**Text:**
————————
The average American gets less than 15 grams of fiber per day — not even 40% of the recommended amount, 40 grams. Unfortunately, foods stripped of their fiber abound around us — such as white flour, white rice, white pasta — and Americans eat three times more of these foods than they should, says a 2013 study by USDA’s Economic Research Service.
No time to read food labels and assess how much fiber you are getting? Well, at some point, your body is sure to send you warning signals that it needs more. Look out for them, and let them alert you to the need for upping your fiber intake:
Your cholesterol is high: one of the reasons this happens is lack of adequate soluble fiber in your diet. Found in foods such as oats, peas, beans, apples, citrus fruits, carrots, barley and psyllium, soluble fiber dissolves in water to form a gel like material that binds up harmful substances such as bile, cholesterol and other toxins. An oft-quoted meta study published in the American Journal of Clinical Nutrition concluded that high intakes of soluble fiber were associated with significant decreases in total and LDL cholesterol in 60–70% of the trials that they put to test.
You’re gaining weight. Why does one slice of whole wheat bread feel more “satisfying” than two slices of white bread? The reason is fiber, which is removed with the outer coating of the grain during the milling process of white bread. Whole wheat bread, on the other hand, contains fiber-dense bran and wheat germ, which provide a more constant source of energy. As a result, you feel full faster and longer. Other fiber-rich foods such as brown rice and legumes have the same satiating effect, making it less likely that you would indulge in impulsive snacking. The happy result: you don’t gain weight! A review of several studies linking high fiber intake with weight loss, published in the Nutrition Review, concluded that an increase in either soluble or insoluble fiber intake increases postmeal satiety and decreases subsequent hunger. So, if lately, the scales have been moving up, it might be time to up your fiber intake.
You feel hungry. A lot.: For the same reason that fiber makes you feel full, lack of it makes you feel hungry. This does not help if you are trying to control your weight. The most common culprits here are foods made with plain white flour, which has been stripped of most of its fiber. So, white rice, pancakes, pasta—notice how you tend to eat more of these as compared to whole wheat versions. If those hunger pangs have been hitting too soon after a “meal,” it is time to turn to fiber-rich foods!
You’re moving slow: Perhaps one of the surest signs that you need more fiber is trouble with bowel movement. If chronic constipation is an issue, more fiber is in order, particularly insoluble fiber which holds on to water and helps form softer, bulkier stools to regulate bowel movement. According to experts at The Harvard School of Medical Health, “the fiber from wheat bran and oat bran seems to be more effective in relief from constipation than similar amounts of fiber from fruits and vegetables.” They add a cautionary note—don’t up your fiber intake suddenly. Gradual increase is best.
————————
**About this task:** List every warning sign of low fiber intake that the text on fiber names as a heading.

**Information given:**
————————
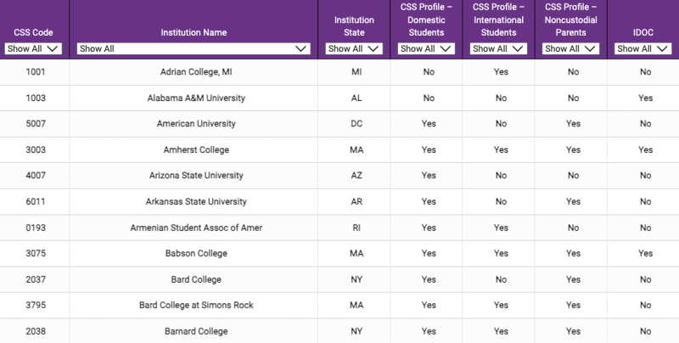Expand the Institution Name Show All dropdown

[194, 48]
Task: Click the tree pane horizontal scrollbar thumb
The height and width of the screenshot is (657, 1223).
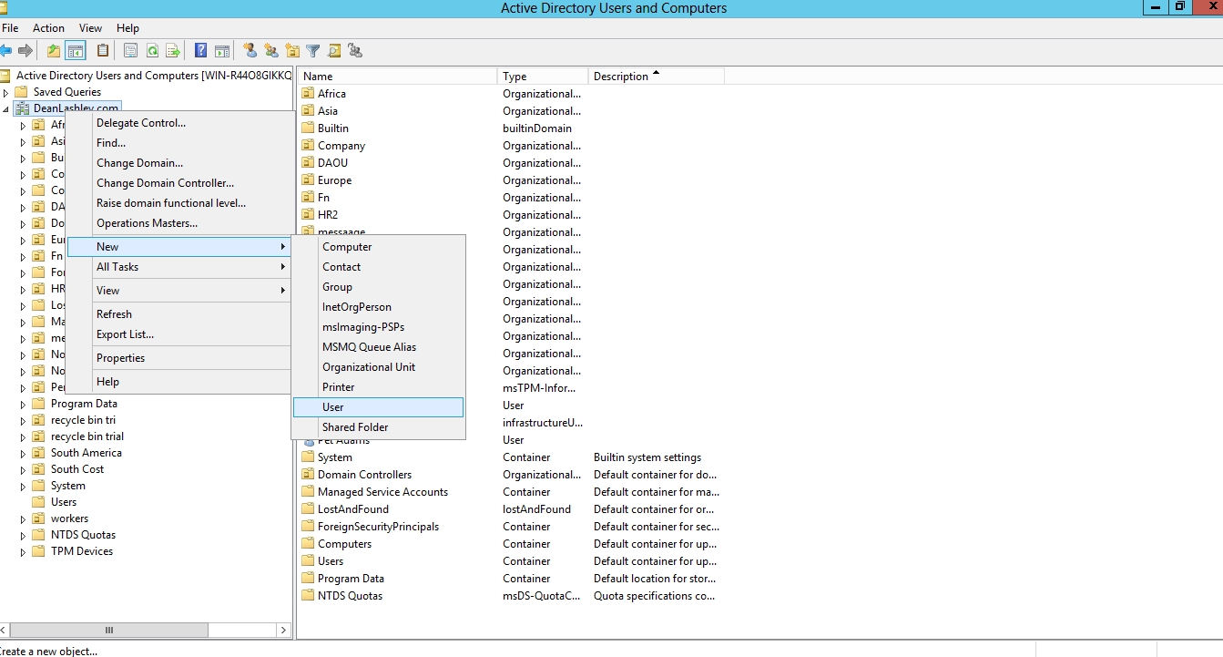Action: (x=109, y=630)
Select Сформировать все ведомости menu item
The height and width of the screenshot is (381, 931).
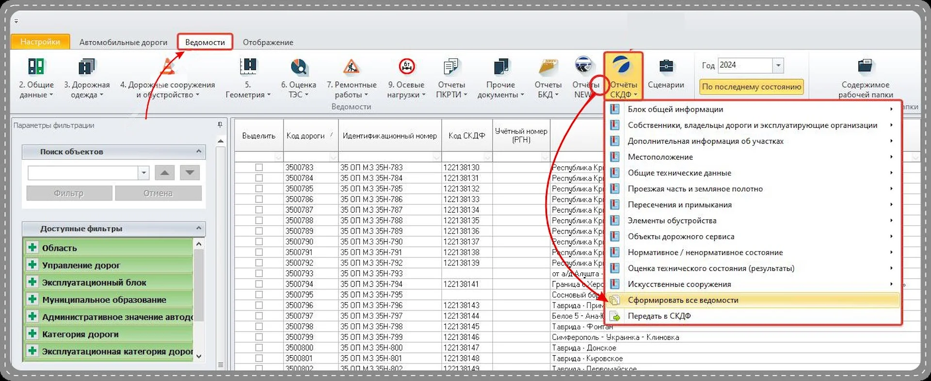coord(683,300)
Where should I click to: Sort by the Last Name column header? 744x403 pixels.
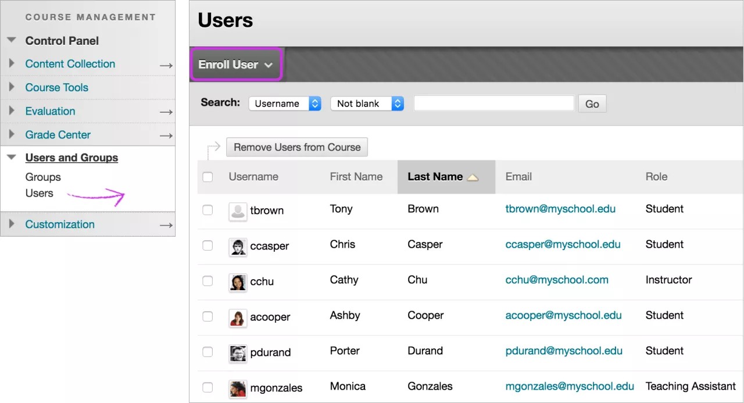coord(435,176)
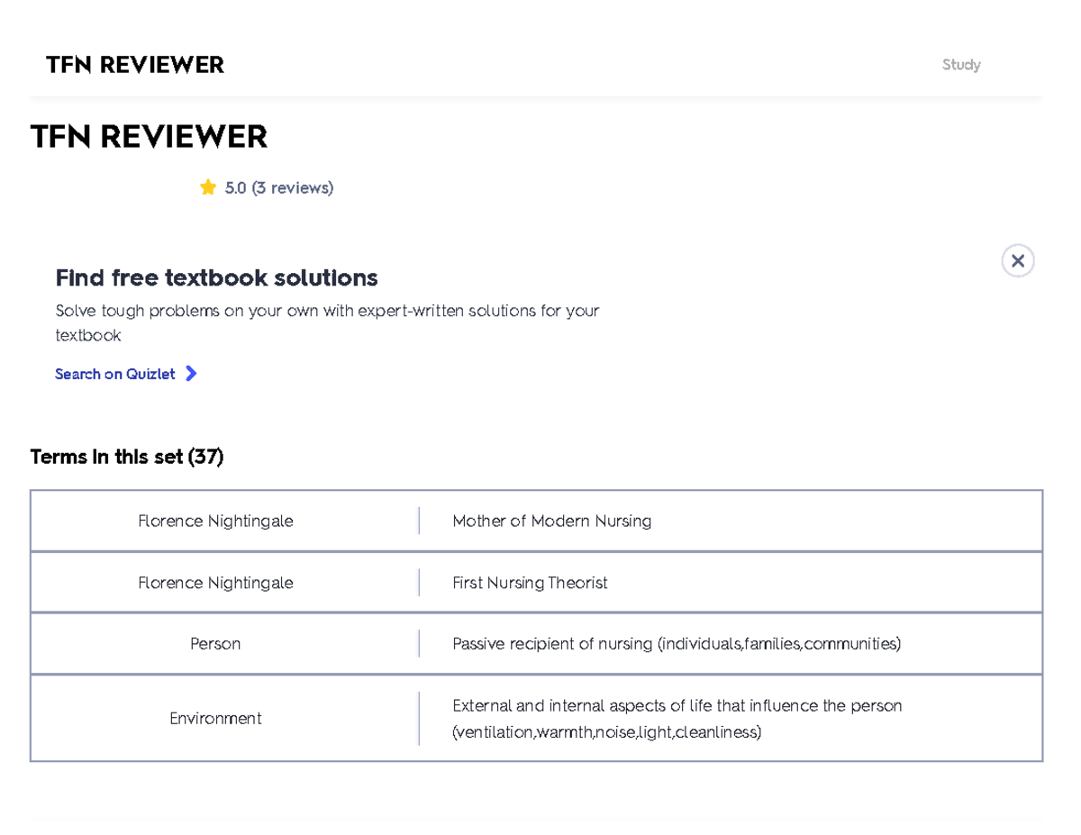1081x835 pixels.
Task: Click the chevron arrow next to Search on Quizlet
Action: 191,373
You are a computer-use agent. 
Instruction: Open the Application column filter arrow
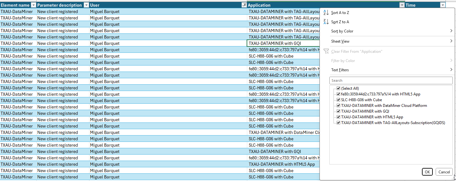(x=402, y=5)
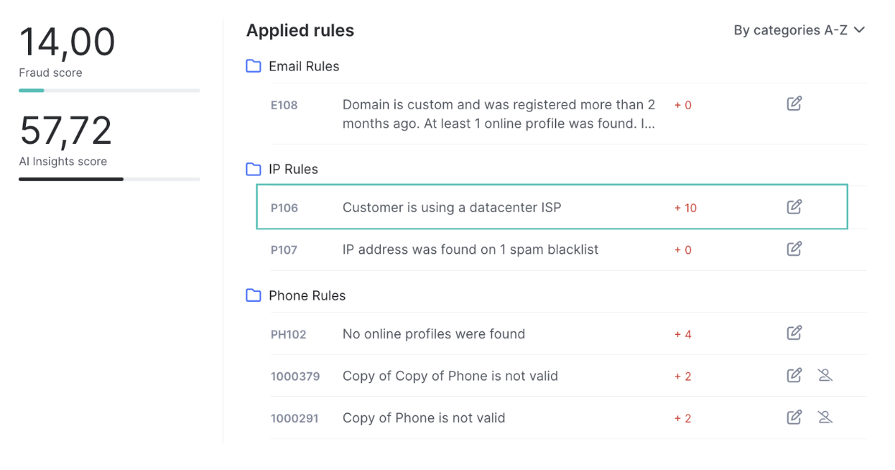Open the edit icon for rule E108
Viewport: 895px width, 470px height.
tap(794, 103)
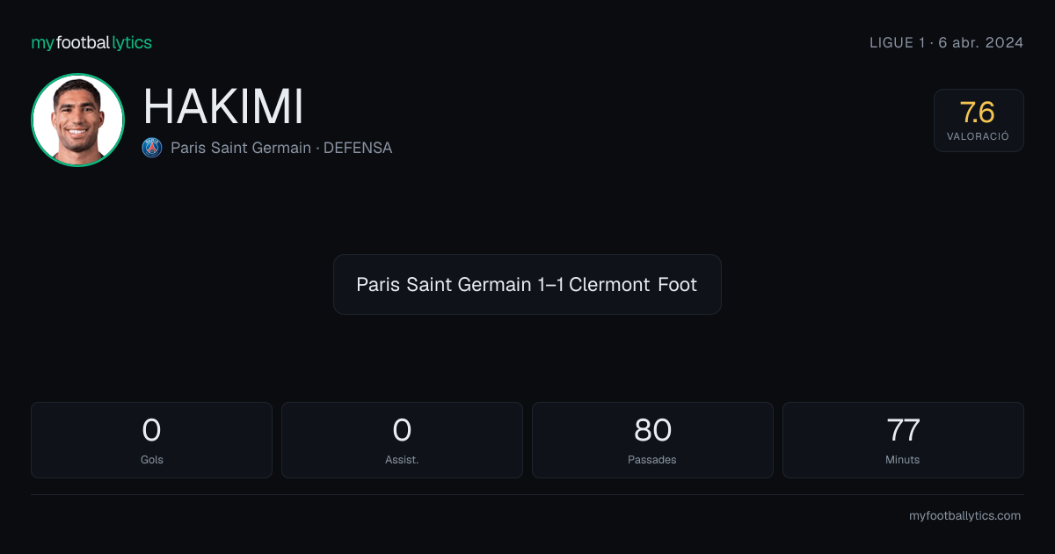
Task: Open the Paris Saint Germain 1–1 Clermont Foot match box
Action: pyautogui.click(x=528, y=285)
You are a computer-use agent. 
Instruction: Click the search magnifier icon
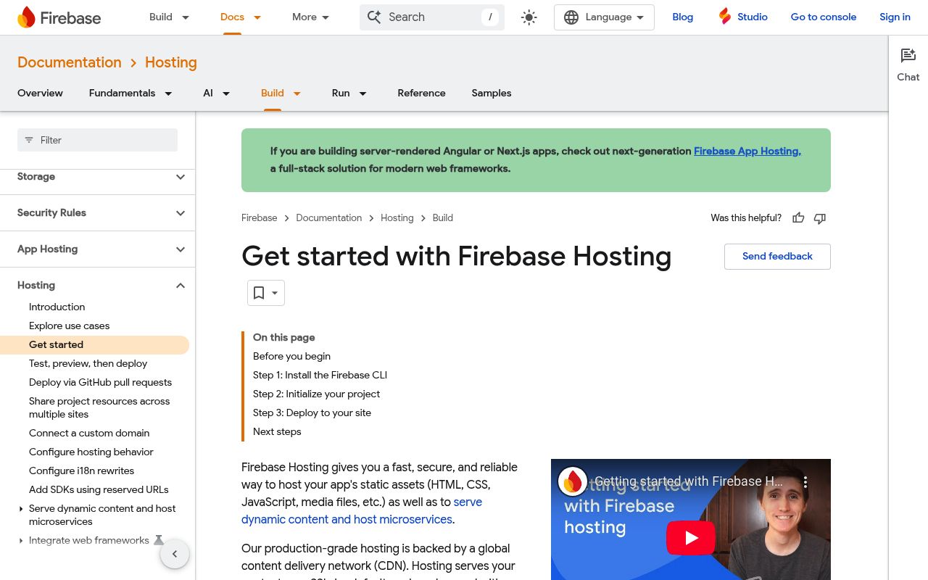tap(375, 17)
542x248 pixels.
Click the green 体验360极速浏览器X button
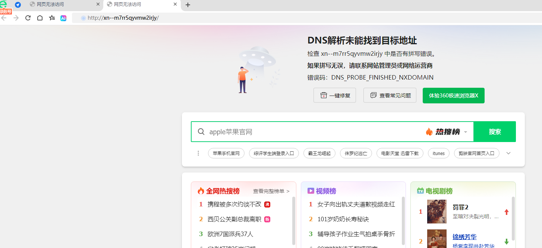[453, 95]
————————
**Written answer:**
- Your cholesterol is high
- You're gaining weight
- You feel hungry. A lot.
- You're moving slow